The Ash Removal Company claims that the scow, as she was loaded with ashes and went lower into the water, began to leak on the side next to the pier, which was caused by her unsea worthy condition, and by reason of the breach of the agreement on the part of the Harms Company to keep her in repair and in a seaworthy condition, and by a further breach of such agreement by Harms Company, in that the captain of .the scow failed to properly care for, move, or navigate the scow, having left her unattended shortly before she capsized. The Ash Removal Company, as against the city of New York, claims that if it be established, as contended by Harms Company, that the accident was caused by failure to remove articles from the water between the scow and the dock, or by ashes being dumped upon the scow in such manner as to cause her to list and capsize, the city of New York is responsible, because that would be caused by the negligence of the employés of the city.
Some testimony was given at the trial of a conversation in which Mr. McKenzie, who was acting for the Harms Company, participated, and during which it is claimed on behalf of the Ash Removal Company that he recognized the liability of the Harms Company. 1 am of the opinion that the testimony does not justify a conclusion that he in any way admitted liability on the part of Harms Company, and in the determination of these actions I shall give that conversation no consideration whatever.

(Target position records)
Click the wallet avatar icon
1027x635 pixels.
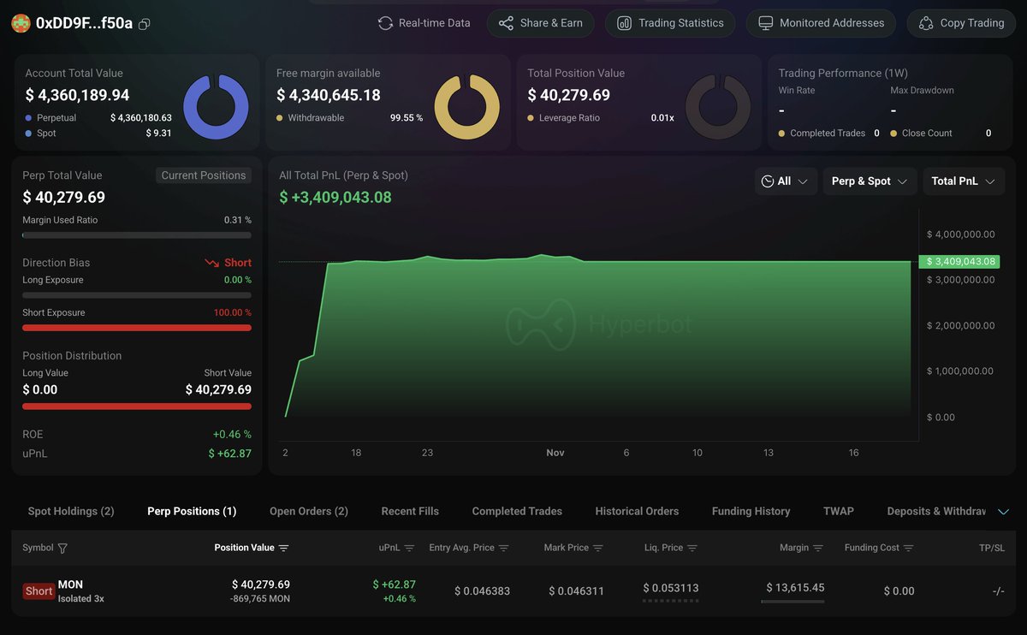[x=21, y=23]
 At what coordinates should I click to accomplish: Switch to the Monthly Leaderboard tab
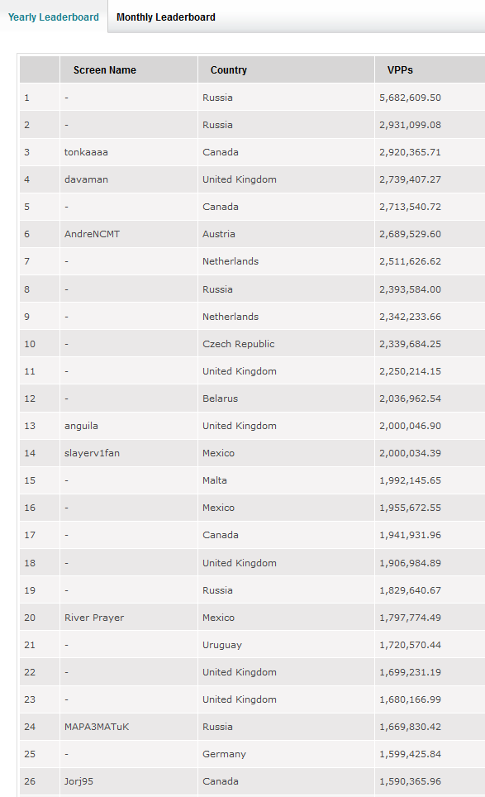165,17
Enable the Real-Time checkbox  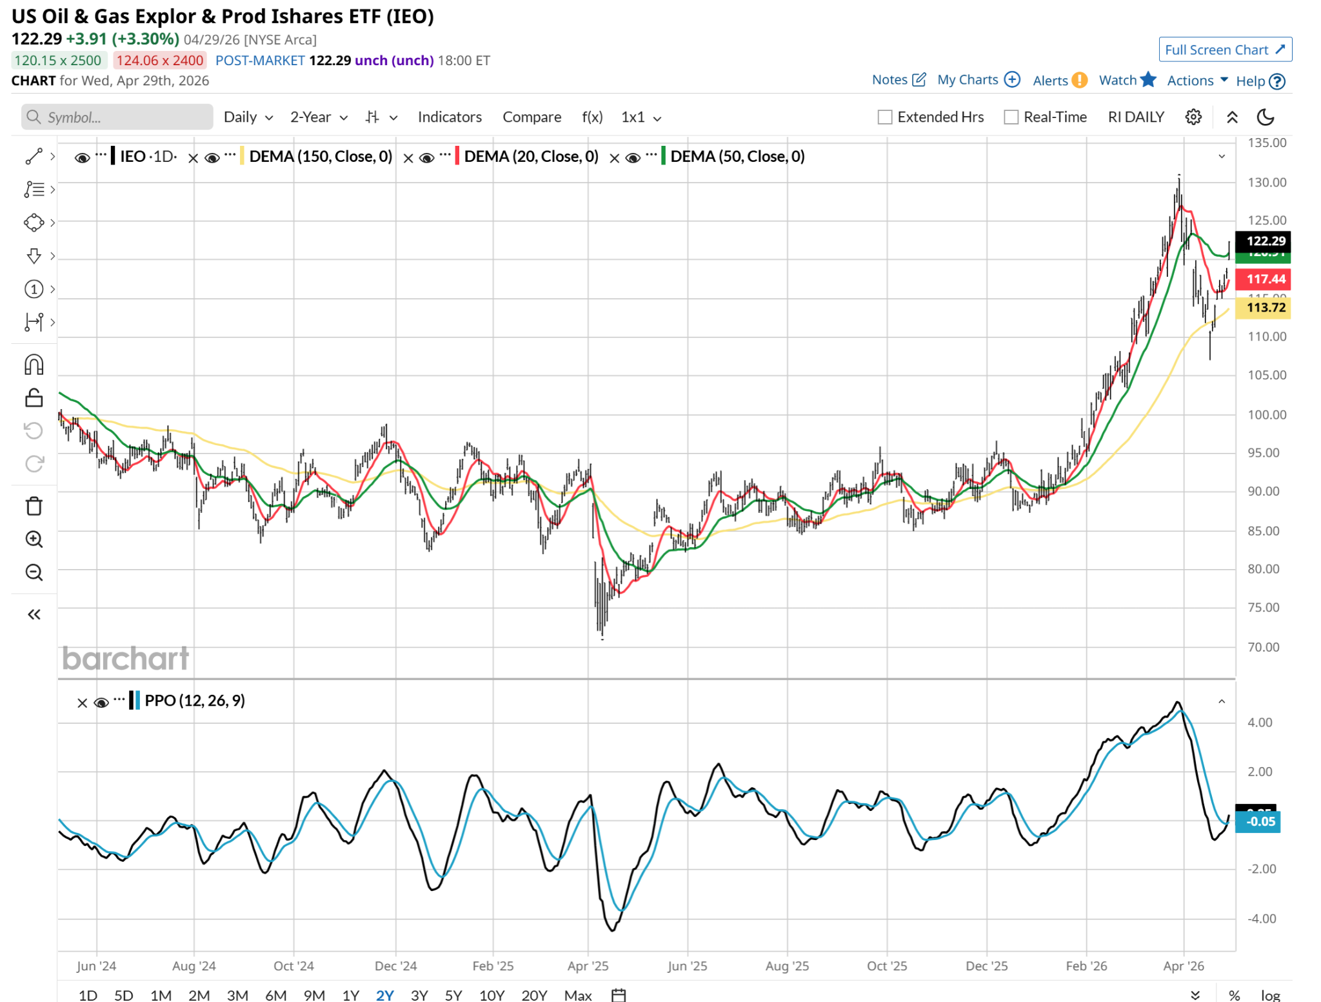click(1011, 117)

**Required task A**
From the court opinion, write out the passage that begins at the words containing "Some testimony was" and stops after "no consideration whatever.".
**Required task B**
According to the court opinion, who was acting for the Harms Company in the conversation described at the trial?

**Worked answer A**
Some testimony was given at the trial of a conversation in which Mr. McKenzie, who was acting for the Harms Company, participated, and during which it is claimed on behalf of the Ash Removal Company that he recognized the liability of the Harms Company. 1 am of the opinion that the testimony does not justify a conclusion that he in any way admitted liability on the part of Harms Company, and in the determination of these actions I shall give that conversation no consideration whatever.

**Worked answer B**
Mr. McKenzie